Since January of this year, I’ve had braces. The invisible kind.
I’ve had crowding on my lower teeth all my life and then earlier this year noticed the uppers were becoming more misaligned as well, and that was that. I have an orthodontist friend at Good Shepherd and while I usually don’t mix church and personal business, this was too easy not to do.
I don’t wear them on Sunday morning for preaching (see #2 below), but almost every other day of the week, I have them on the prescribed twenty-two hours a day.
Here are five things I’ve learned about Invisalign Treamtent:
1. It works. And quickly. Only seven months in, I could quit today and be happy with the results. I won’t, mind you, but I could. Each week brings a new mold to my teeth, and each new mold brings them closer and closer to orthodontic nirvana.
2. It gives you a slight lisp. This is the funniest part — those early weeks and months didn’t impact my speech so much. Over the last few weeks . . . well, I have to think on my feet to avoid all the words with multiple “s” in them.

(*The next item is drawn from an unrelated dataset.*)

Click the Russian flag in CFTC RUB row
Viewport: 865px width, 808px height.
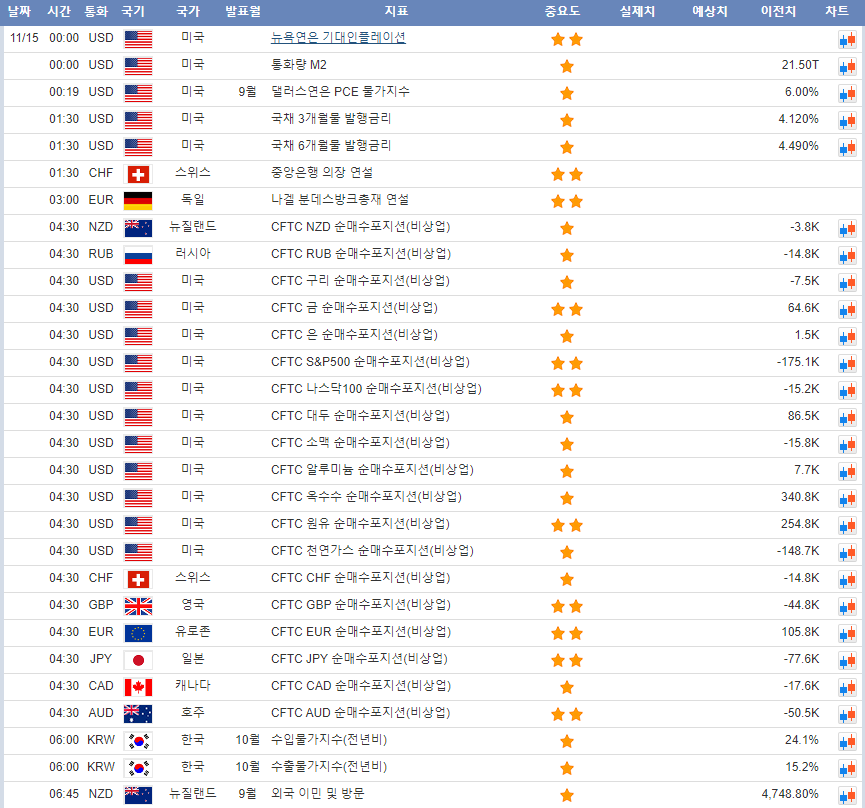pos(138,255)
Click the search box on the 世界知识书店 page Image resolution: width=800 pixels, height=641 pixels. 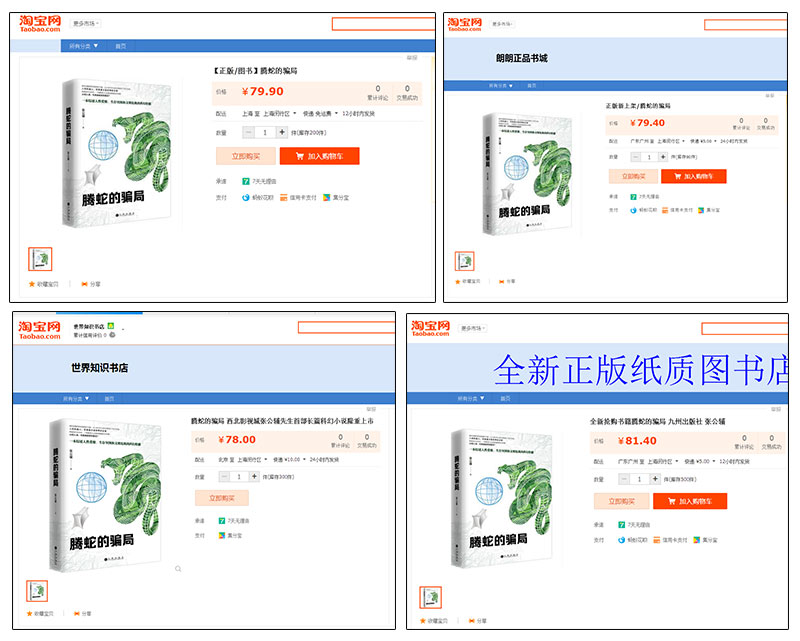pyautogui.click(x=346, y=327)
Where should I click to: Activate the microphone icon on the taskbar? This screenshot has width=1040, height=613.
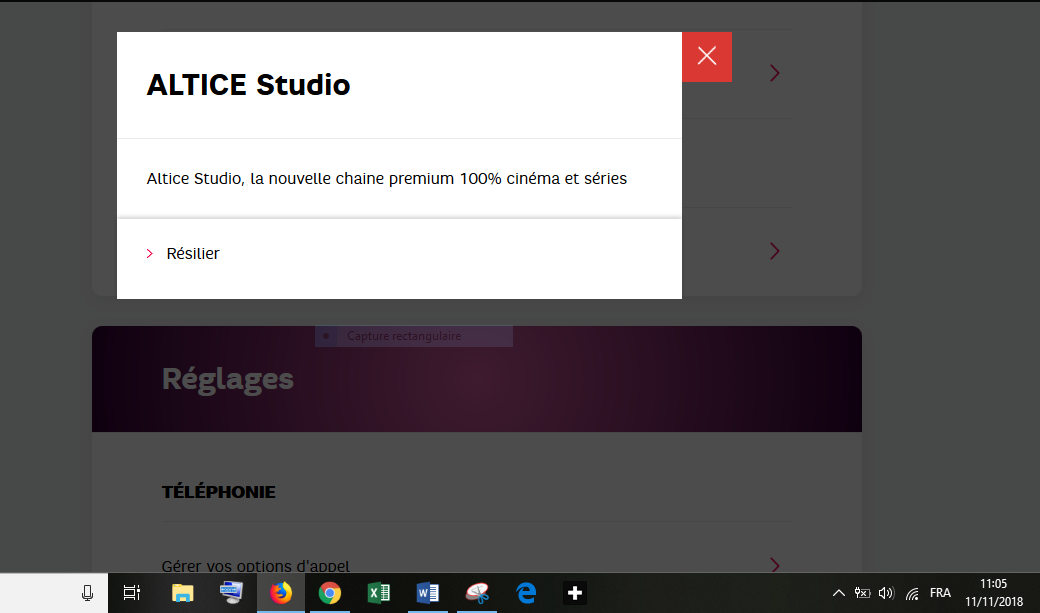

3. It puts an end to snacking. Eating while in Invisalign treatment is an ordeal. You have to remove the molds, wash them with soap (using toothpaste on them clouds them up, making them less invisible), store them while you race through a meal, brush your teeth well after eating because you don’t want to put the molds on over stray food bits (bleh), and then put them back on. And you have to go through the same process whether it’s a steak dinner or a mid-afternoon Nutrageous. So it’s been bon voyage to the snacks. Yes, I’ve lost weight. (Invisalign + Ab Roller!)
4. It can make you fish through a public garbage can. Back in May, Julie and I stopped for a quick lunch while on the way home from Chapel Hill. I had forgotten my container, so simply placed them on a napkin on our table. Bad move. That napkin found its way into the trash with all its non-Invisalign-holding napkin friends when we cleared the table, and I had to spend several anxious and smelly minutes fishing it back out.
5. It’s not over when it’s over. Even when the treatment ends (probably in early to mid 2016), I will still wear a retainer at night to make sure my teeth don’t creep back to their original disobedience. There is some kind of theological/religious/preaching point in that, I’m sure, but I’ll let you reach those conclusions yourself.